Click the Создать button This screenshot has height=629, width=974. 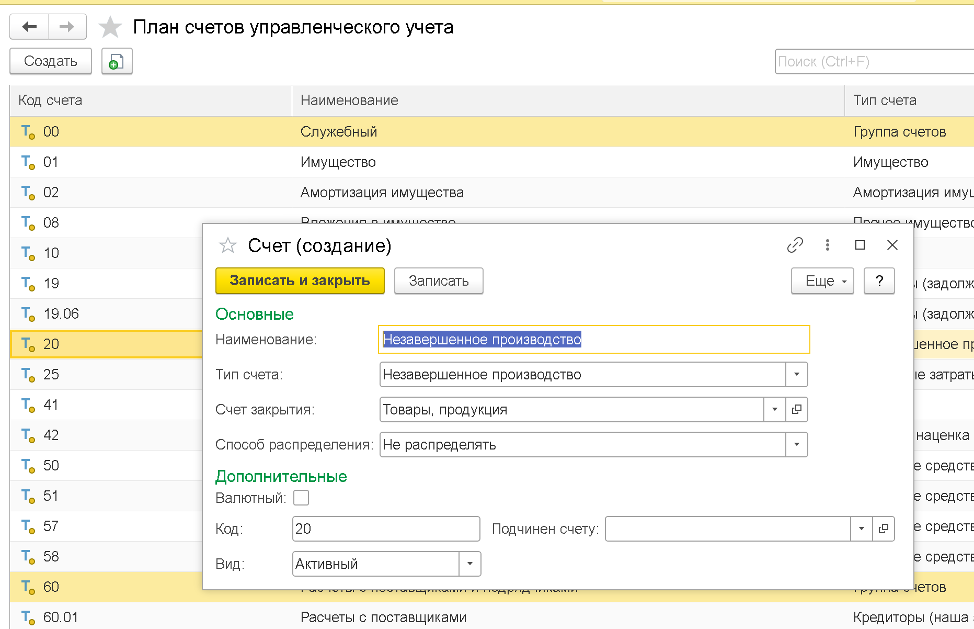tap(51, 62)
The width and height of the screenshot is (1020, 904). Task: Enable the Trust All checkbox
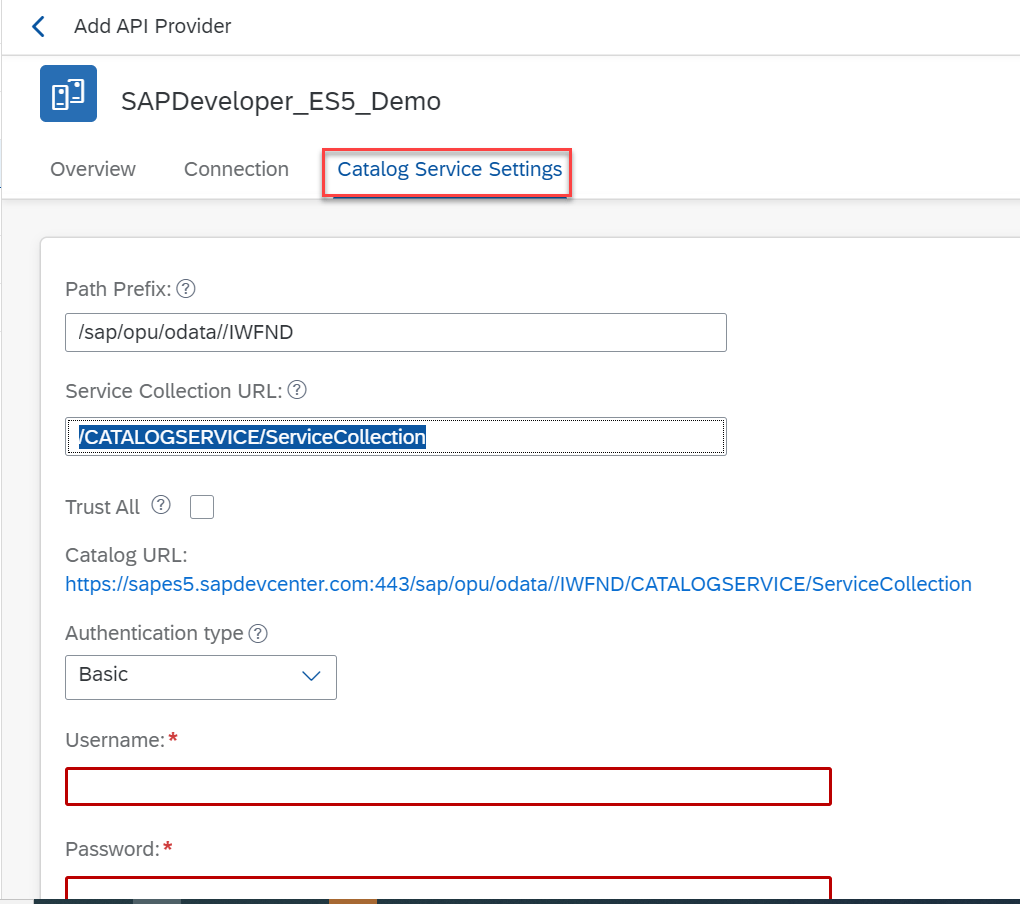[202, 507]
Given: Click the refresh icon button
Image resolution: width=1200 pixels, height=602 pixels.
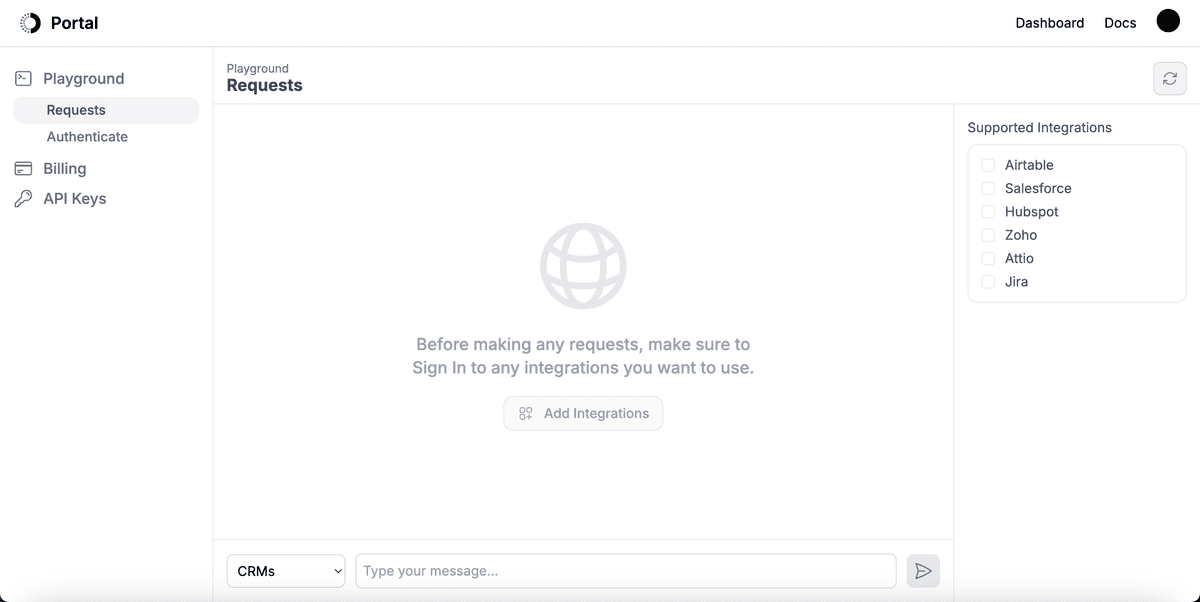Looking at the screenshot, I should pyautogui.click(x=1169, y=79).
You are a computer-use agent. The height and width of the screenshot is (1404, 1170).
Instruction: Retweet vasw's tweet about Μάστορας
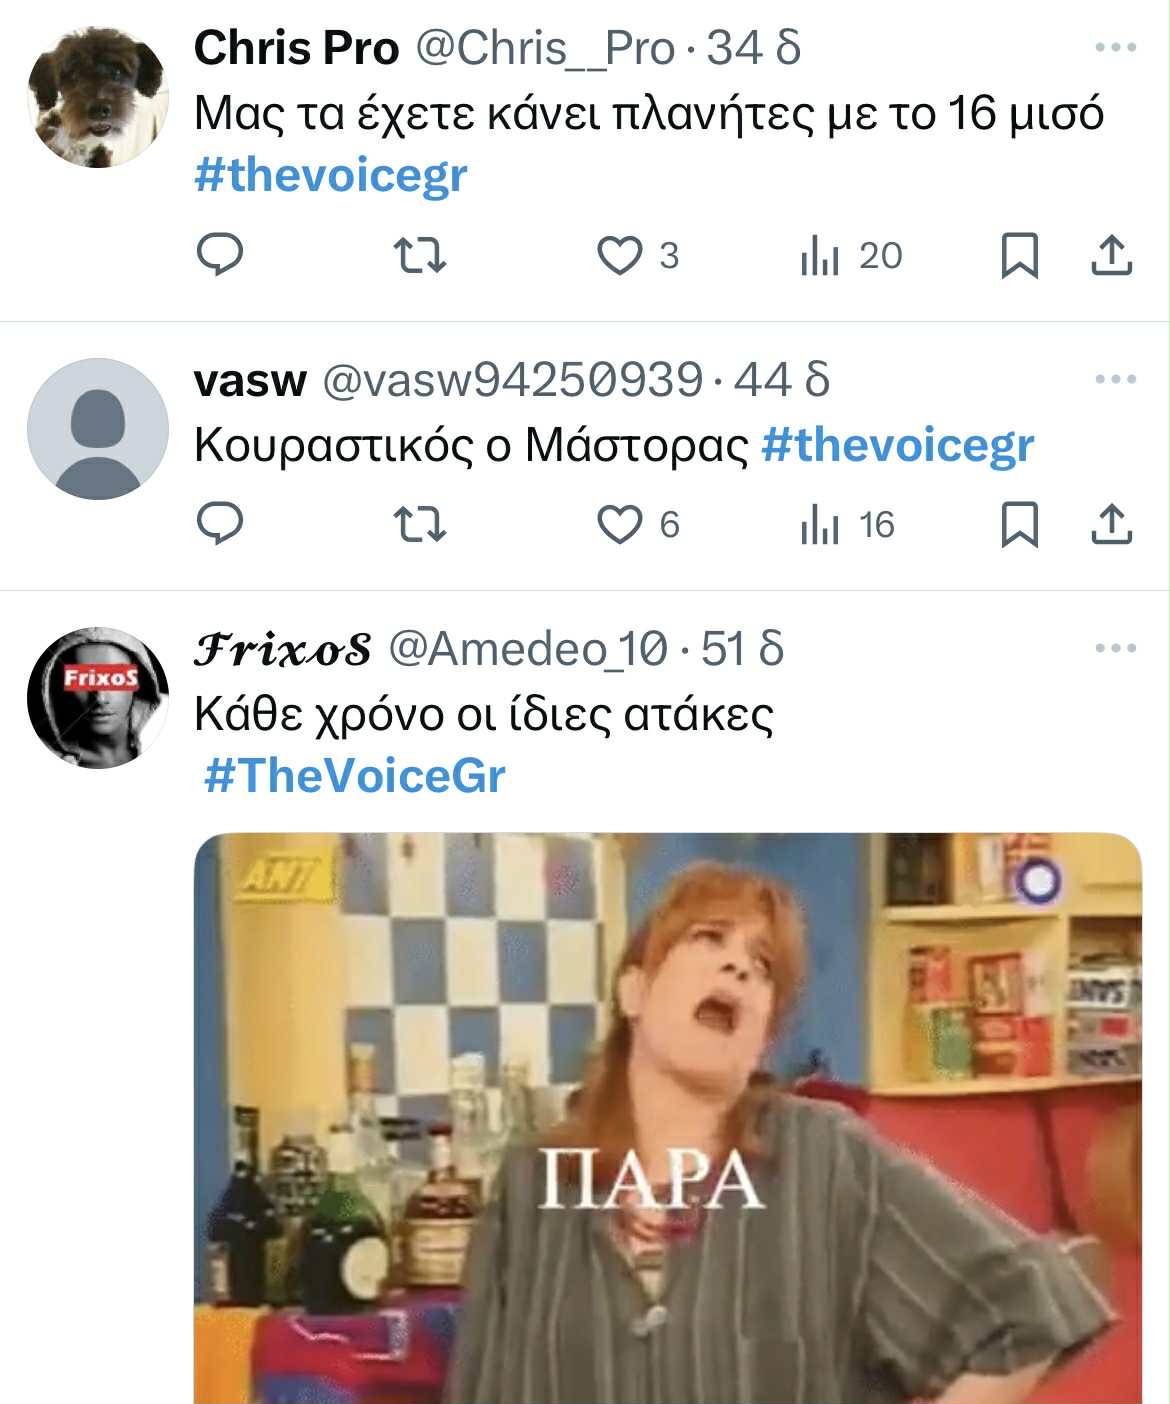pyautogui.click(x=420, y=524)
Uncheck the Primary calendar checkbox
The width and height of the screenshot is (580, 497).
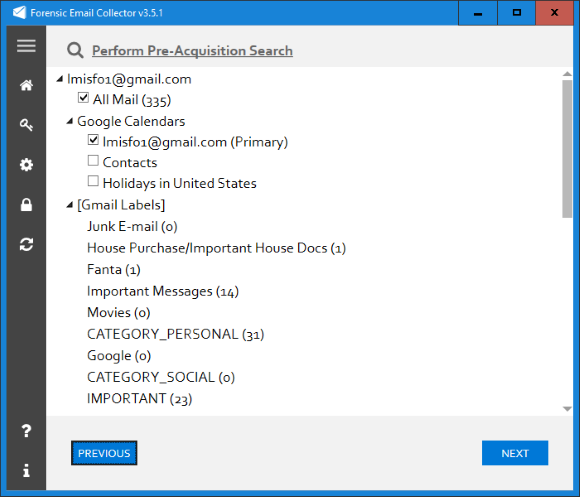[93, 140]
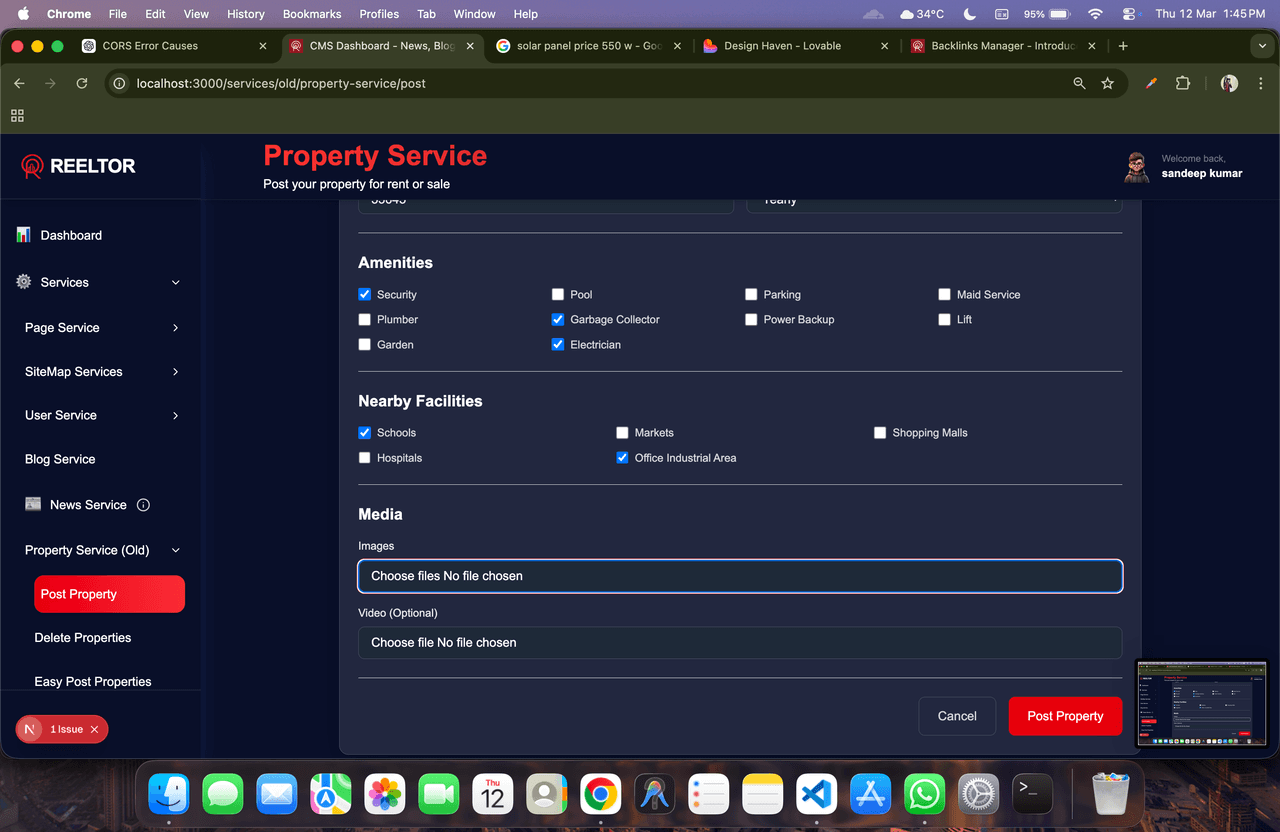This screenshot has height=832, width=1280.
Task: Click the apps grid icon in bookmarks bar
Action: (17, 116)
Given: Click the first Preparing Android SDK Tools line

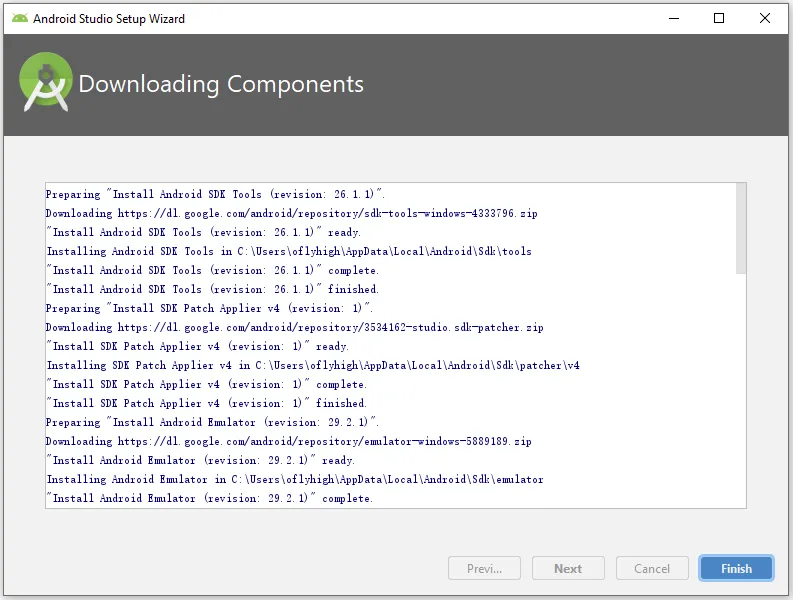Looking at the screenshot, I should coord(215,194).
════
What you should do >> Lay out the rows as a JSON list of strings, one string per line and no blank lines, from the line with "Given: Click the first" through the last line of the rows. Leave out the pictures.

Solution to this exercise >>
[
  "Given: Click the first Preparing Android SDK Tools line",
  "Looking at the screenshot, I should coord(215,194)."
]